Organizational and contextual factors, such as ICU size, staffing ratio and inter-professional collaboration, are contributing factors to sedation management in European ICUs. The Nordic context might be more germane to the goal of lighter sedation and better pain management.

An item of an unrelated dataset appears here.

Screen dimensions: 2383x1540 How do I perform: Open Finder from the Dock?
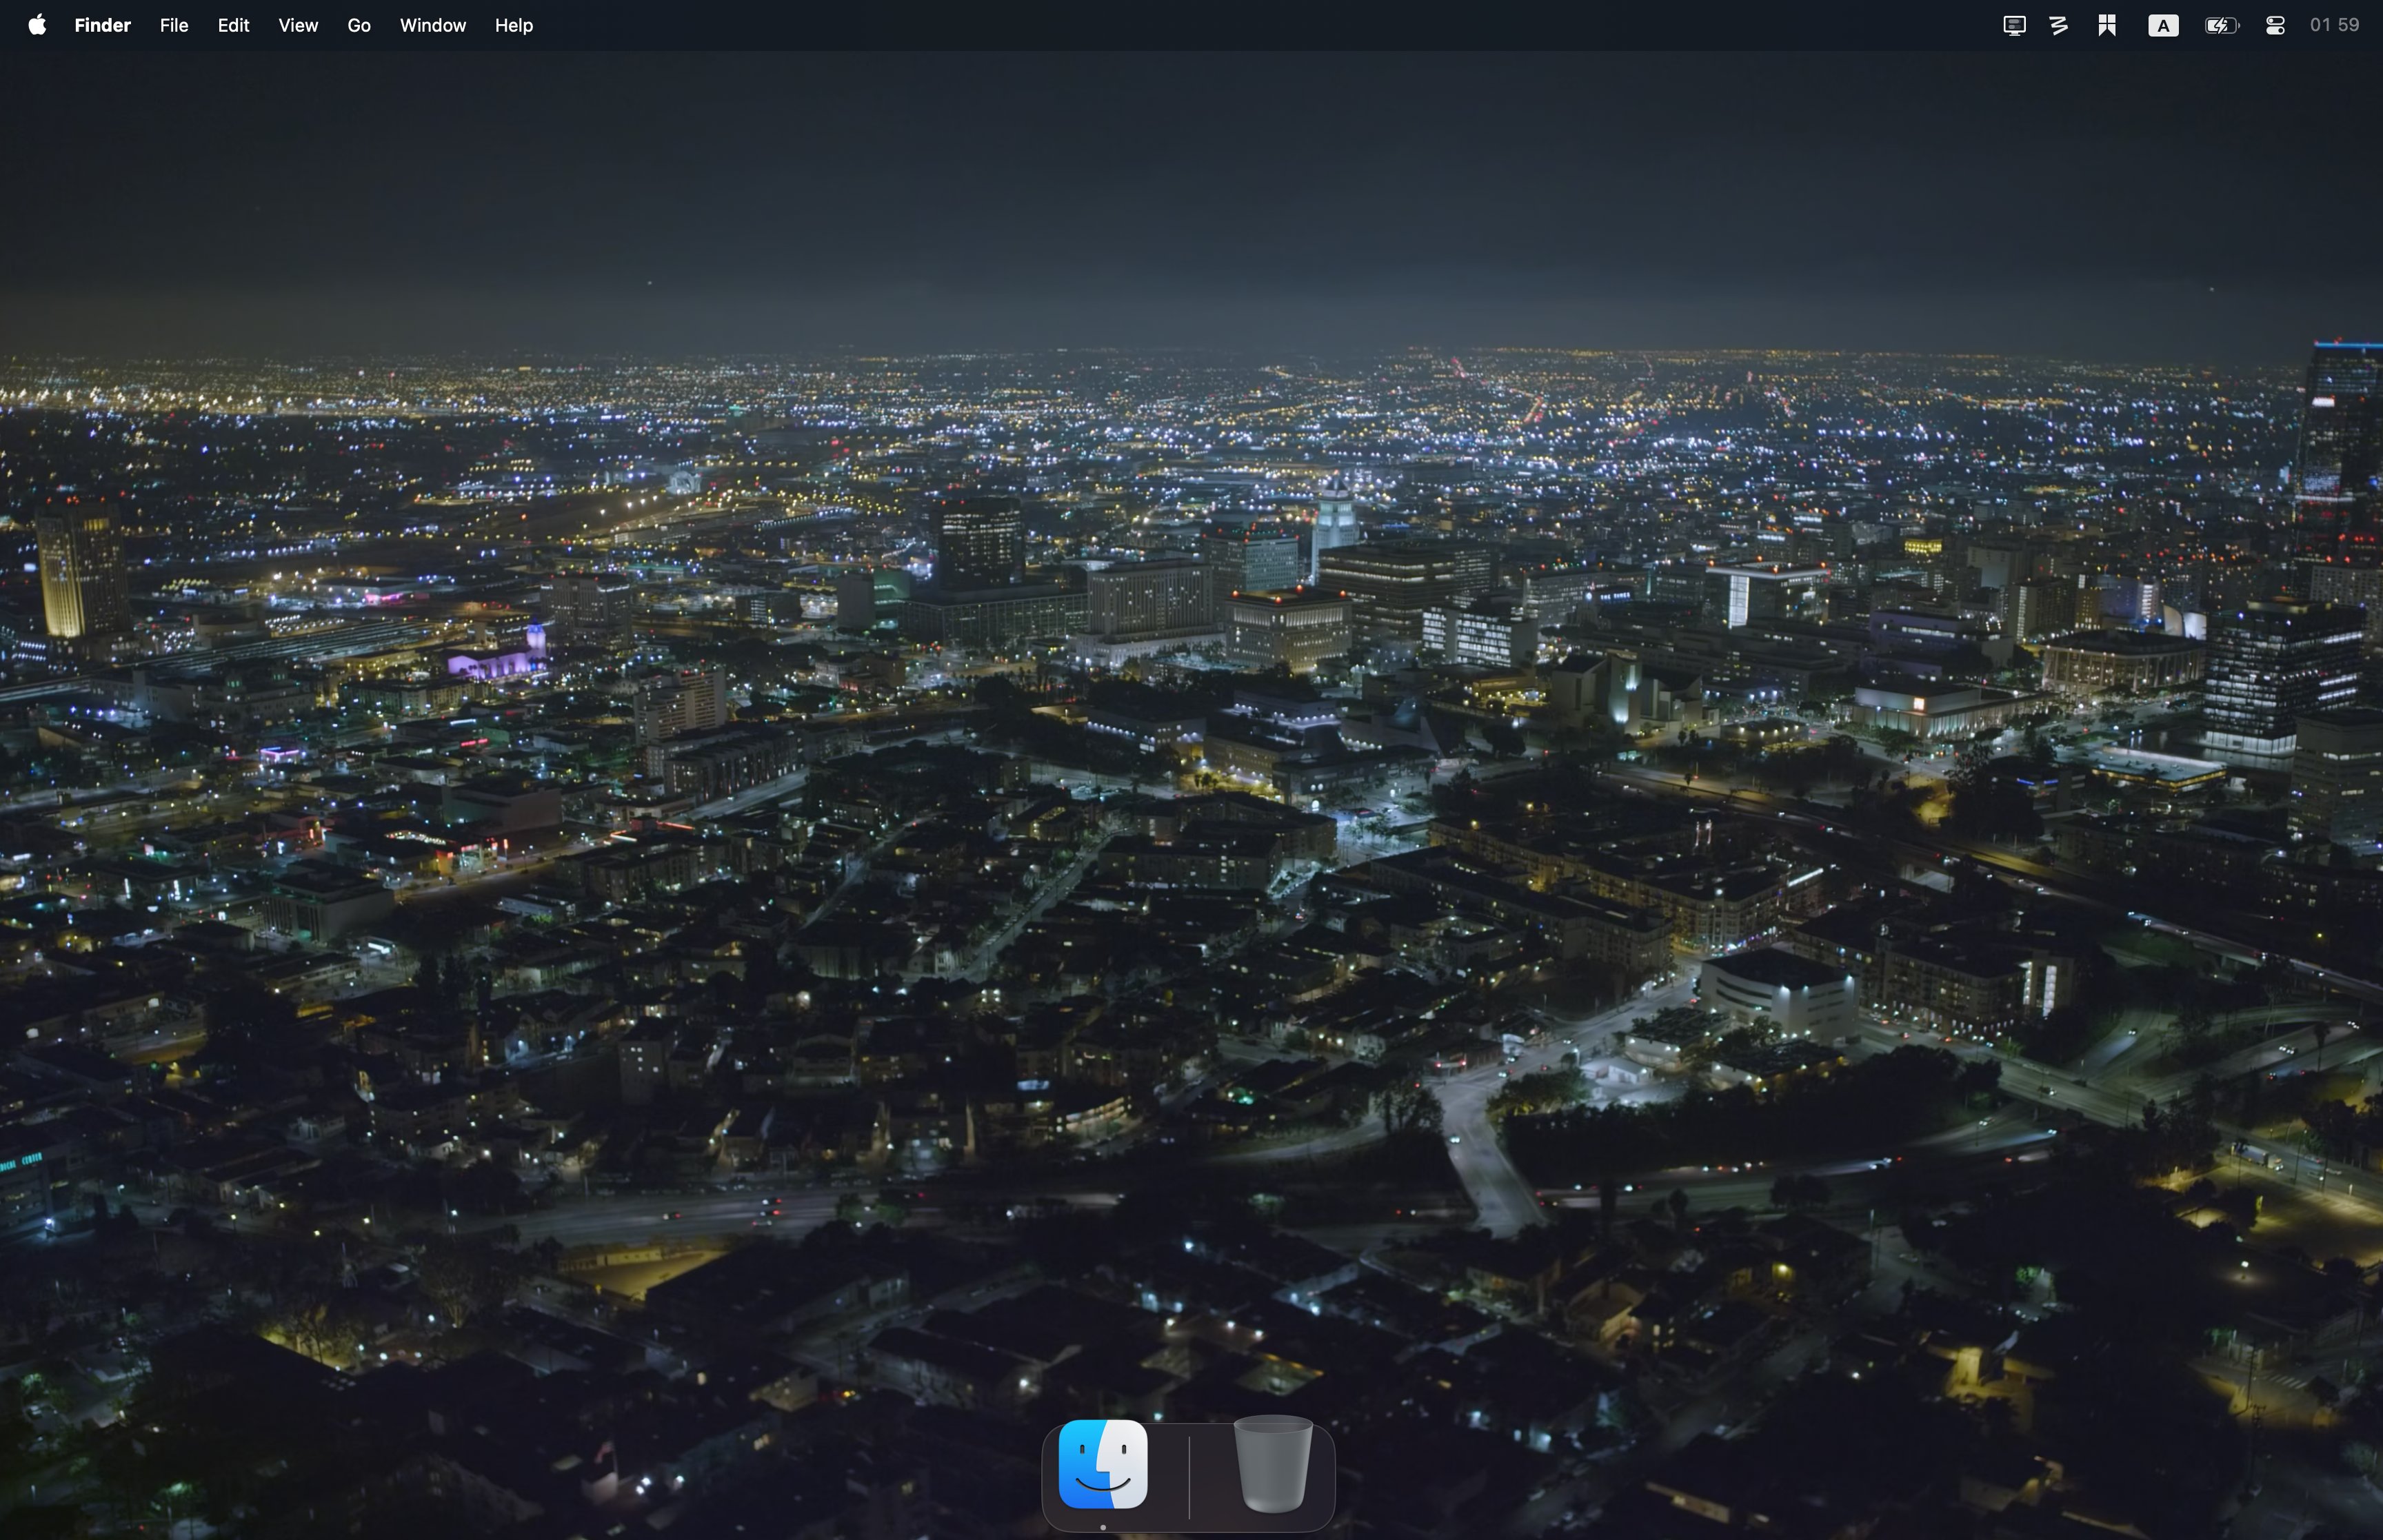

RELEVANCE TO CLINICAL PRACTICE

Our study raises awareness of current sedation practice, paving the way towards optimized ICU sedation management.

摘要

背景与目的

在许多重症监护病房(ICU)中,镇静治疗的趋势越来越轻。本调查的目的是描述欧洲 ICU 中的镇静实践,并比较北欧和非北欧国家的镇静实践。

方法

这是 2011 年在丹麦举行的第四次欧洲危重病护理协会联合会(EfCCNa)会议上对 ICU 护士进行的一项横断面调查。数据包括使用方案;镇静、疼痛和谵妄评估工具;协作决策;镇静和镇痛药物;以及与镇静相关的教育准备。

结果

来自 22 个国家的 291 名护士做出了回应,其中 53%(n=148)使用镇静方案。北欧护士报告说,他们比非北欧护士更常使用镇静(91%对 67%,p<0.01)和疼痛(91%对 69%,p<0.01)评估工具。在北欧 ICU 中,镇静决策更具专业性(83%对 61%,p<0.01),病房更小(10 张床对 15 张床,p<0.01),护士与患者的比例更高(1:1,75%对 26%,p<0.01)。北欧护士报告说,他们在维持昼夜节律方面更具一致性(66%对 49%,p<0.01),较少使用身体约束(14%对 36%,p<0.01),较少使用神经肌肉阻滞剂(3%对 16%,p<0.01),并接受了更多的镇静教育(92%对 76%,p<0.01)。在大多数情况下,没有系统地进行谵妄评估。

结论

组织和背景因素,如 ICU 规模、人员配备比例和跨专业合作,是欧洲 ICU 镇静管理的促成因素。北欧的情况可能更符合轻度镇静和更好的疼痛管理的目标。

临床意义

我们的研究提高了对当前镇静实践的认识,为优化 ICU 镇静管理铺平了道路。